The bank says the New York office will enable it to better serve its US clients, which include global corporates and institutions that invest in, or work in, Africa. Charles Russon, chief executive of Absa Corporate and Investment Banking (CIB) notes that the opening of the US office is “critical” to the bank’s strategy, that is, to be closer to its customers who invest in Africa.
It is hoped that the ongoing expansion will enable Absa to be a “globally scalable” business by strengthening ties with US and international clients.
It is a particularly important move following the bank’s split from its parent organisation Barclays: Barclays announced on March 1, 2016 that it would reduce its ownership of Barclays Africa Group (now Absa Group) from 62.3% to a minority shareholding, over time. Today Barclay’s share in Absa Group stands at 14.9%.
Last year Absa Group rebranded and launched a new growth strategy. The strategy prioritises cultural transformation as well as restoring leadership position in the group’s core business areas, the group said in a statement at the time.
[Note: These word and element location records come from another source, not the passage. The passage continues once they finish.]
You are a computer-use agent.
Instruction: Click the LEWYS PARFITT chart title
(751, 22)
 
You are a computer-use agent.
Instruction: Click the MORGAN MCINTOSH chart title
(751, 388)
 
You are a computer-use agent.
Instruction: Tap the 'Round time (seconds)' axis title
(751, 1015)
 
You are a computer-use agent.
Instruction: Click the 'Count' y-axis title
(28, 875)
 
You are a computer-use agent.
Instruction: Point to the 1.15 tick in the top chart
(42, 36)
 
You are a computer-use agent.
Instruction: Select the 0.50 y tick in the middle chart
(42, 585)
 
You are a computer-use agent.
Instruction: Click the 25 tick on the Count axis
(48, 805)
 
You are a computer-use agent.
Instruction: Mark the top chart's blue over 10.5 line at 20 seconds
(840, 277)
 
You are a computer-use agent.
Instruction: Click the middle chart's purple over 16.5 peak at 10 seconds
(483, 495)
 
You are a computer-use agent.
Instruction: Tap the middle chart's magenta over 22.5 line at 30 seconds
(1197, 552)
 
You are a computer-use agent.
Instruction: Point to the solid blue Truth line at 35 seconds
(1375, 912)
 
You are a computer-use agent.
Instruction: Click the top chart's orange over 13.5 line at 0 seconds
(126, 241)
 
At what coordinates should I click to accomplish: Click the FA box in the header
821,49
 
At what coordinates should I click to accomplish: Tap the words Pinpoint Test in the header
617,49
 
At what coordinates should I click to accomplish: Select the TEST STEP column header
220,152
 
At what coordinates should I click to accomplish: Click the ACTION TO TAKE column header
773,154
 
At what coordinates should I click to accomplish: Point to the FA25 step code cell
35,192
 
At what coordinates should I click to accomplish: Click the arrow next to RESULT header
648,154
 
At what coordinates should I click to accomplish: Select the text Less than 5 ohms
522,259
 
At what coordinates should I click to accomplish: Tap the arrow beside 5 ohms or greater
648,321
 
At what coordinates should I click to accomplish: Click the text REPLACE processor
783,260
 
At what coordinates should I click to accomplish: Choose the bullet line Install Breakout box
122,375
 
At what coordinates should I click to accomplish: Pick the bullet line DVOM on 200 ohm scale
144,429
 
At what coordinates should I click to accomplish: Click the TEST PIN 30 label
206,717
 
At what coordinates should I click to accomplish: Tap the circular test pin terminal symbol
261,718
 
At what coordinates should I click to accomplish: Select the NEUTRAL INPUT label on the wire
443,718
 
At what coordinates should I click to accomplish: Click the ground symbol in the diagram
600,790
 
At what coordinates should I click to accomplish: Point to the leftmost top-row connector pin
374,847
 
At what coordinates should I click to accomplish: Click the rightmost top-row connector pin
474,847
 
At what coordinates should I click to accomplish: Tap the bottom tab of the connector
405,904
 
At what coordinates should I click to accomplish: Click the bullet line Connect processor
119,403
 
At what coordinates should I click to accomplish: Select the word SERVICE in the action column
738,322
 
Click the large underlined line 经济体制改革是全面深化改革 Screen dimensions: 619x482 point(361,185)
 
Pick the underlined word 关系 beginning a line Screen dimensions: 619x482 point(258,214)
Russon adds that Absa wants to be a “key enabler” of Africa’s success and believes this is possible through representative offices around the globe and via other initiatives such as the memorandum of understanding the bank announced earlier this year with Société Générale. The agreement aims to expand the banks’ activities through the development of a pan-African wholesale banking offering. Separately, Absa agreed to acquire Société Générale’s custody, trustee and clearing services operated in South Africa.
In August, Absa secured a US$500mn syndicated loan from 19 banks, the proceeds of which will be used for general corporate purposes, including trade finance.
The loan was initially launched at US$300mn on May 29 to select financial institutions and received significant commitments. Absa subsequently decided to upsize the transaction to US$500mn. The loan has an initial tenor of two years, with the availability of a one-year extension option. It pays a margin of 1.05% per annum.
This development comes as the South Africa’s third-largest lender recorded 5.4% growth in net income to 7.64 billion rand ($500 million) for the first half of this year as the bank provided more personal loans and credit cards, while boosting the revenue it generates from fees and commissions.
The improvement at its retail and business banking unit and its operations in 12 other African nations helped offset a drop in profit at its domestic corporate and investment bank.
The lender’s retail banking operations account for more than 60% of its earnings and have undergone a revamp to drive efficiency and boost sales.